Checklist of Basic Issues
Means through which agency can arise
Master / servant vs. independent contractor
Liability of principals for acts of agents
Fiduciary obligations of agents
Existence and dissolution
Management and property rights
Profit / loss sharing
Injuries to the corporation (derivative) vs. injuries to individuals or shareholders as shareholders (direct)
Demand requirements (incl. SLCs)
Purposes of corporations
Duty of Care
Business judgment rule in most situations
Breaches: Uninformed decision, failure to monitor, nonfeasance / gross neglect of duty
No requirement of substantive due care
Duty of Loyalty
Self-dealing transactions: burden of approval, ratification, or intrinsic fairness in most situations
Corporate opportunity doctrine
Special Sinclair Oil duty of majority shareholder
Duty of good faith (incl. failure to monitor)

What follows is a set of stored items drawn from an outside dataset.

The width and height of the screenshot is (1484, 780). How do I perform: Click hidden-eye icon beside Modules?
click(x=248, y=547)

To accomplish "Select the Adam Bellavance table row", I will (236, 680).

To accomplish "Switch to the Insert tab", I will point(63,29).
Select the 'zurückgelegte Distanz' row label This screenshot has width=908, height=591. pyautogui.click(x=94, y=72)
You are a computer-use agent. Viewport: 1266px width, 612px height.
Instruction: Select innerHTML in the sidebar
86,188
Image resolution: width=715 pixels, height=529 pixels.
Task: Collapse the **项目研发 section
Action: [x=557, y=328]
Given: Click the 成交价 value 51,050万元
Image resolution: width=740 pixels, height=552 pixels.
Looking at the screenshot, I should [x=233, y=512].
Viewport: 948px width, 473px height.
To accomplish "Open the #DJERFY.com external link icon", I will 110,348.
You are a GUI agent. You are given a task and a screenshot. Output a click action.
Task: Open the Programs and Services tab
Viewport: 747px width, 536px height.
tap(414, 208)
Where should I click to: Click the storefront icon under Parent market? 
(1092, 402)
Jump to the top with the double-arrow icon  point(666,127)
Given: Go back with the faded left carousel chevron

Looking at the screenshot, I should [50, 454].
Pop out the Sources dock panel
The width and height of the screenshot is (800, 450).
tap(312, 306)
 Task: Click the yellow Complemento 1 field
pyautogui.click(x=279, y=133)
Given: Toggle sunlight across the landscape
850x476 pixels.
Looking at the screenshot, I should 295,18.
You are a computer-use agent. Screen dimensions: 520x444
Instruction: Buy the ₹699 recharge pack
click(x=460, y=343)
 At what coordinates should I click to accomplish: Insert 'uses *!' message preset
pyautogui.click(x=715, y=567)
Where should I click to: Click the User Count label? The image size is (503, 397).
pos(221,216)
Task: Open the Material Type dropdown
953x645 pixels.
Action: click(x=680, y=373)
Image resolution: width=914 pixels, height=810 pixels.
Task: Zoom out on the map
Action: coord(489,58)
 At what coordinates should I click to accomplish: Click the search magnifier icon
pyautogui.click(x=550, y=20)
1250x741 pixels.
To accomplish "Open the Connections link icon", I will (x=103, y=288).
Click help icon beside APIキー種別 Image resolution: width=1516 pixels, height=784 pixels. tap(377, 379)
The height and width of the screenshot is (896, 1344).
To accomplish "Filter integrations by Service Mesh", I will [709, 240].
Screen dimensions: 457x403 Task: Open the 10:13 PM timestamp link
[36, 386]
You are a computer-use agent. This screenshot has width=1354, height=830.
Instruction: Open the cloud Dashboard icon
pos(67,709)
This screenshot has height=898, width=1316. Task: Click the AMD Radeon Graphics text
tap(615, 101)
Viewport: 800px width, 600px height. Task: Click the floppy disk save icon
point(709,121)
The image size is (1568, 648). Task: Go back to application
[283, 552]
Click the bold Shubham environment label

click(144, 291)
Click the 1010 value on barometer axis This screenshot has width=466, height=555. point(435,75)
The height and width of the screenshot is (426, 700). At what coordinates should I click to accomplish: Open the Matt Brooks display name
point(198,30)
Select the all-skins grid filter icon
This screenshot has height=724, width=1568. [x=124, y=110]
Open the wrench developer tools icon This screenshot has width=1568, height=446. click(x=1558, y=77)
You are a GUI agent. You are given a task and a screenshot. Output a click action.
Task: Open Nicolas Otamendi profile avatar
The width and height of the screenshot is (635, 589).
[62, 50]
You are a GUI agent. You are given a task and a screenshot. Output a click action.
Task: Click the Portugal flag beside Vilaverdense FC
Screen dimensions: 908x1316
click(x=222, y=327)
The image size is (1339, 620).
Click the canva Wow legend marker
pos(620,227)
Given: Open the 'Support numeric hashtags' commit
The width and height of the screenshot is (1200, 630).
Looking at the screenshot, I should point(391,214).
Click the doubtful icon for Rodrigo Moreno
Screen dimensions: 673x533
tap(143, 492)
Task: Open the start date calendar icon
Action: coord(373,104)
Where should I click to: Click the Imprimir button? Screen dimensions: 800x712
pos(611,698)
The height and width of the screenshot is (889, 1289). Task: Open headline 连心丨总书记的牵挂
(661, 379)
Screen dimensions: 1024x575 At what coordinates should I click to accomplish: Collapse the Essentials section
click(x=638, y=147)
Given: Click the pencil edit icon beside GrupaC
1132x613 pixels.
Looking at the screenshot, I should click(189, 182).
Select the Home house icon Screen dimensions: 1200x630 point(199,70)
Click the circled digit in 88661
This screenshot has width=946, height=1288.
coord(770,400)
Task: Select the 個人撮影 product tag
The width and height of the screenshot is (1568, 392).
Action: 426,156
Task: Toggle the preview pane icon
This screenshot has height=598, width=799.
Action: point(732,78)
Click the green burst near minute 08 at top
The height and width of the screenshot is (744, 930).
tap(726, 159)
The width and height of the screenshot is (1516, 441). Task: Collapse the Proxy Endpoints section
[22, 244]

Disclosures in Securities Offerings
Securities act only applies to publicly traded “securities”
Exemption for private placements
Civil right of action for MMOs: due diligence defense for nonissuers
Fairness in Securities Trading
Rule 10b-5 applies to all securities, whether publicly traded or not
MMOs in connection with sale of a security; FOM theory
Inside information: disclose-or-abstain rule; insiders, tippees, misappropriators
Indemnification: exculpation clauses, indemnification statutes, insurance
Shareholder rights and corporate control issues
Proxy fights: use of corporate funds MMOs in solicitations
Shareholder proposals, exclusion
Shareholder inspection rights
Classes of stock
Interference with shareholder voting rights (Blasius)
Special rules for closely held corporations
Fiduciary duties among shareholders, despite at-will employment
Mergers and acquisitions
Sale of control block for a premium
Sale of substantially all assets & mergers: approval and appraisal rights
Tender offers: Williams Act and state antitakeover statutes
Freeze-out mergers: independent business purpose?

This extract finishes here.